*Task objective*
Pull out every line below that contains the word "pixels", and copy each one in full.

Screenshot pointing data
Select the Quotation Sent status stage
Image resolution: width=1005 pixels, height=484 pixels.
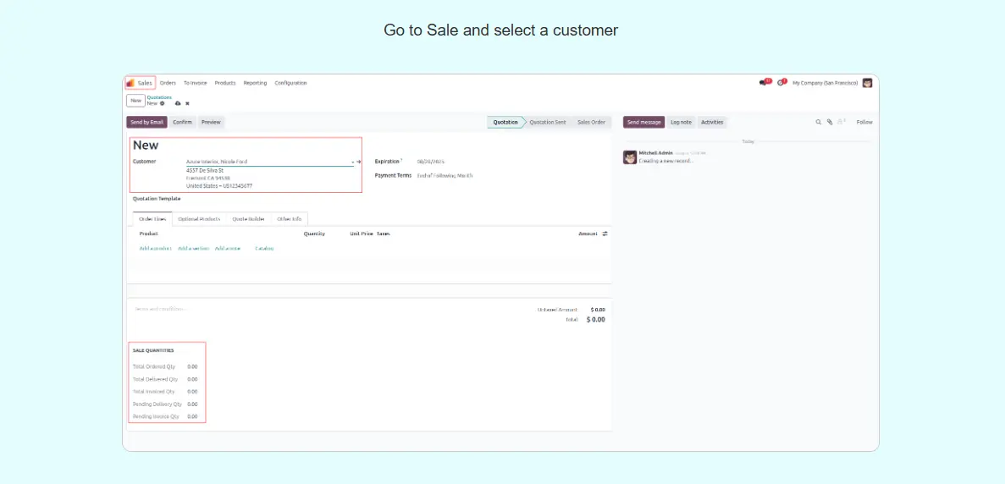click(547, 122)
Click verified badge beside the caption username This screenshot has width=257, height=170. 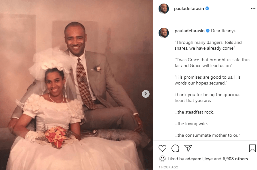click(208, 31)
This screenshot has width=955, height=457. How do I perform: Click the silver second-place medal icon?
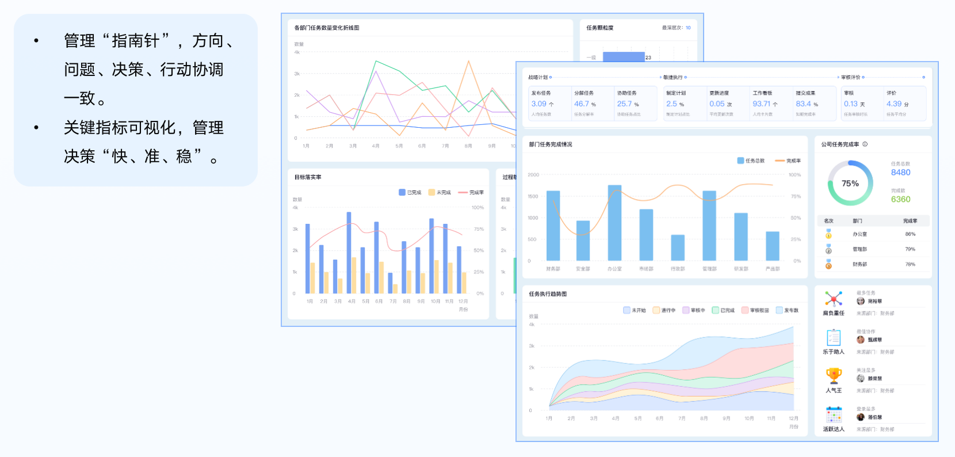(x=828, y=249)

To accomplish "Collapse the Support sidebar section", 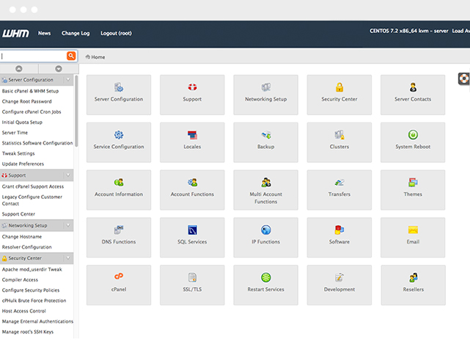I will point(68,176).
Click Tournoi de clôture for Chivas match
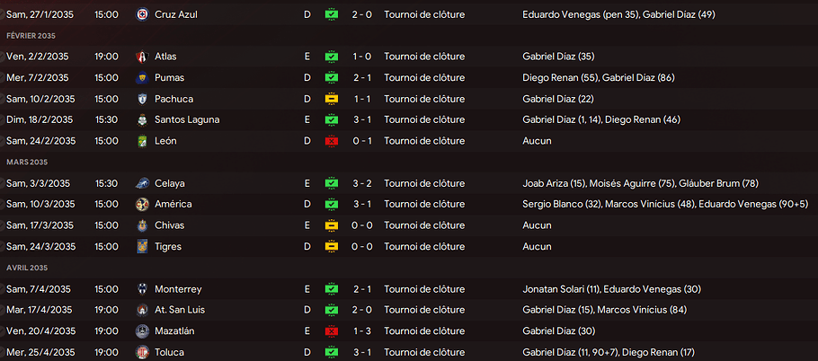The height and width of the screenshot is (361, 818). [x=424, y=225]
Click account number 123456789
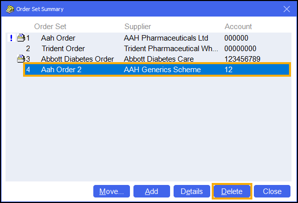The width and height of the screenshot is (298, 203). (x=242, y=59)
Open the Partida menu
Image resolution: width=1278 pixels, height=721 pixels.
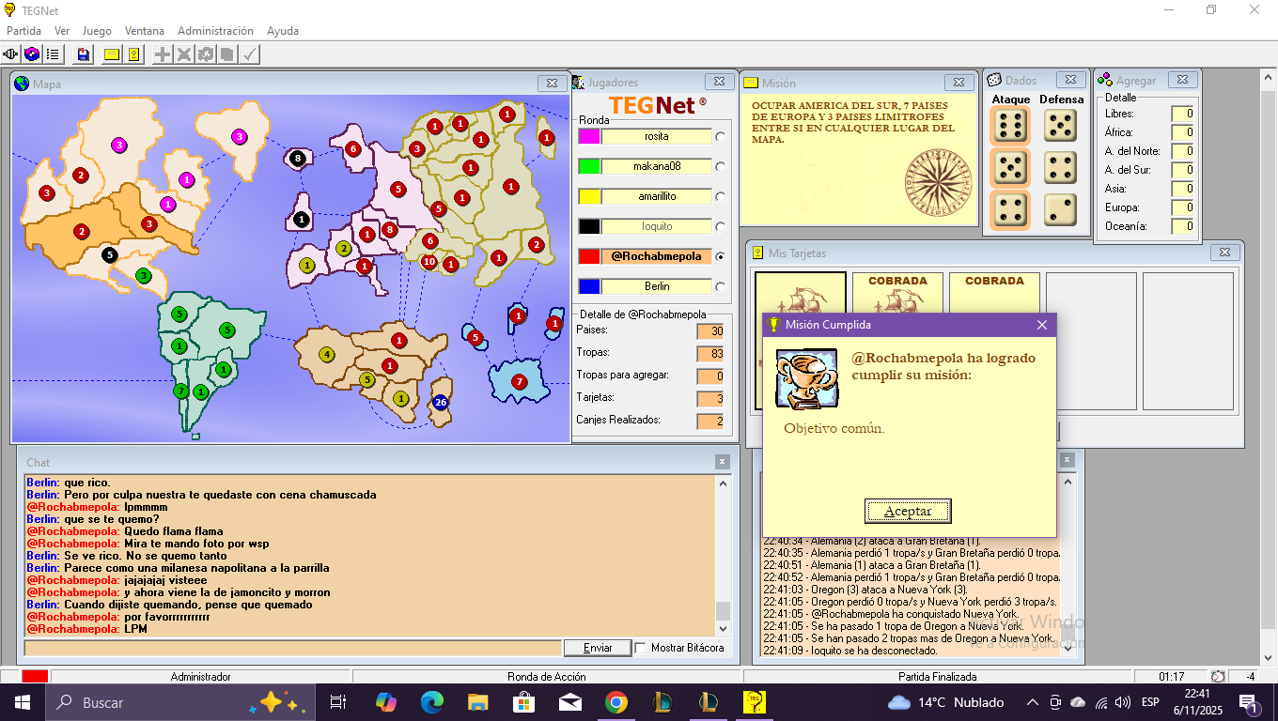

*Finished exercise*
Image resolution: width=1005 pixels, height=484 pixels.
Image resolution: width=1278 pixels, height=721 pixels.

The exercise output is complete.